燃烧室纵向压力振荡对燃料掺混过程的影响

2021-01-05 08:26汪广旭刘占一谭永华陈建华陈宏玉
火箭推进 2020年6期
关键词:振型燃烧室二阶

汪广旭,刘占一,谭永华,陈建华,陈宏玉

(1.西安航天动力研究所 液体火箭发动机技术重点实验室,陕西 西安 710100;2.航天推进技术研究院,陕西 西安 710100)

0 引言

液体火箭发动机燃烧不稳定现象往往伴随着较高幅值的压力振荡,对发动机推力室、发生器等重要部组件可靠性构成了严重威胁。高频燃烧不稳定(high frequency combustion instability,HFCI)现象发生的一个重要依据是燃烧室内压力振荡的基本规律与燃烧室固有声学模态一致,其本质是热声耦合形成的共振现象[1-5]。HFCI现象的研究大体上包括激发机理和维持机理两个方面[6],根据其激发过程的不同,可以将其分为两类:线性自发激励和非线性触发激励,前者在噪声量级的扰动情况下就可以逐渐增长为有限幅值振荡,也称绝对不稳定;后者需要一定幅值的外部激励才会激发燃烧室内周期性的振荡,也称条件不稳定。然而,对于现有的研究手段而言,针对HFCI现象瞬态激发过程的研究仍然面临很大挑战,通过仿真和实验揭示相应的激发机理亦存在很多的不确定性。

相比之下,维持机理的研究相对容易。这是因为,一般认为对于通过流动实现燃料掺混的燃烧室发生HFCI现象时,其内部燃料流动掺混、燃烧释热以及声振三者之间存在明显的耦合关系[7-8](见图1)。因此,采用解耦思想或方法,研究燃烧子过程与燃烧室压力振荡之间的相互作用过程,就能够揭示维持HFCI的关键内在机理,从而为降低实际发动机燃烧振荡幅值提供参考。宏观上,Rayleigh准则[9]给出了维持HFCI的必要条件,即当燃烧释热与压力振荡之间的相位小于90°时,压力振幅就可能会被放大。实际情况是,推进剂在发生化学反应之前都需要经历一段关键的掺混过程[10],这一过程往往决定了下游燃烧过程的特征时间和特征位置,是决定最终热声耦合强弱的关键物理过程之一。由于上述掺混过程通常在靠近喷注器的区域完成,该区域也被称为声振敏感区[1-2],研究该区域内燃烧室压力振荡对燃料掺混过程的影响对于揭示HFCI现象的维持机理具有重要意义。
_ _ _ _ _ _ _
问题
1 – 在这篇关于燃烧室压力振荡的文献节选中，按照Rayleigh准则，燃烧释热与压力振荡之间的相位小于多少时，压力振幅可能被放大？
2 – 续写这篇关于燃烧室压力振荡的文献节选，从其最后一句之后接着写。

所给材料
_ _ _ _ _ _ _
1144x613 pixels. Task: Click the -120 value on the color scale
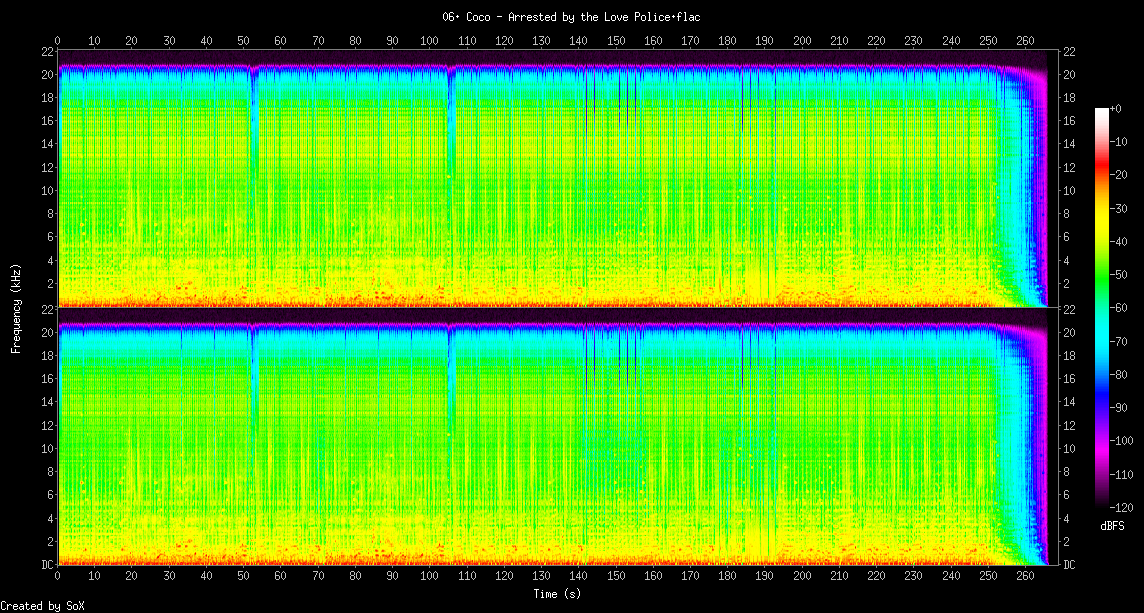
_ _ _ _ _ _ _
结果
1 – 小于90°。

2 –
图1 燃烧室流动、燃烧及声学之间的耦合关系Fig.1 The coupled relationship among flow, combustion and acoustics in combustor

相对于液态燃料的雾化燃烧,气态燃料的非预混燃烧过程更容易受到燃烧室压力振荡过程的影响[3]。Culick等人指出:气态燃料射流剪切掺混涡在初始状态具有最小能量量级,此时容易受到燃烧室压力振荡的影响[6]。Purdue大学近年来的研究也表明:喷嘴出口射流剪切涡不仅决定下游燃料的掺混过程,还与不稳定频率之间关系密切[11-14]。美国空军实验室(AFRL)的研究表明:喷嘴射流声振敏感性可以用燃料喷嘴出口射流的动能ρu2/2来衡量,当燃烧室压力振幅与该值的比值达到某一个值时会显著影响其下游的掺混过程[15]。为了进一步认识两者之间的相互作用规律与燃烧稳定性的内在联系,本文在上述工作的基础上,重点讨论了燃料射流剪切掺混过程与燃烧室内压力振荡的非定常作用过程,并结合相应工况下的轴向平均温度和燃烧释热分布,分析了上述过程与稳定性之间的关系。

1 模型及方法

1.1 模型及思路

本文的研究对象是一个内喷嘴长度可变的气/气同轴剪切单喷嘴模型燃烧室[12](continuously variable resonance combustor,CVRC),详细结构如图2所示。

图2 CVRC燃烧室结构Fig.2 CVRC combustion chamber

图2中,不含喷嘴燃烧室长度约Lc=390 mm,燃烧室直径Dc=45 mm,氧喷嘴内径dio=20.5 mm,燃料喷嘴内径dfo=23 mm。氧化剂和燃料分别通过内、外喷嘴进入燃烧室,并通过氧喷嘴缩进段(长度10 mm)内的射流剪切过程实现掺混,氧化剂(57%水蒸气,43%氧气,初始温度1 030 K)流量0.32 kg/s,由90%浓度的过氧化氢分解得到;燃料(甲烷,初始温度280 K)流量0.027 kg/s。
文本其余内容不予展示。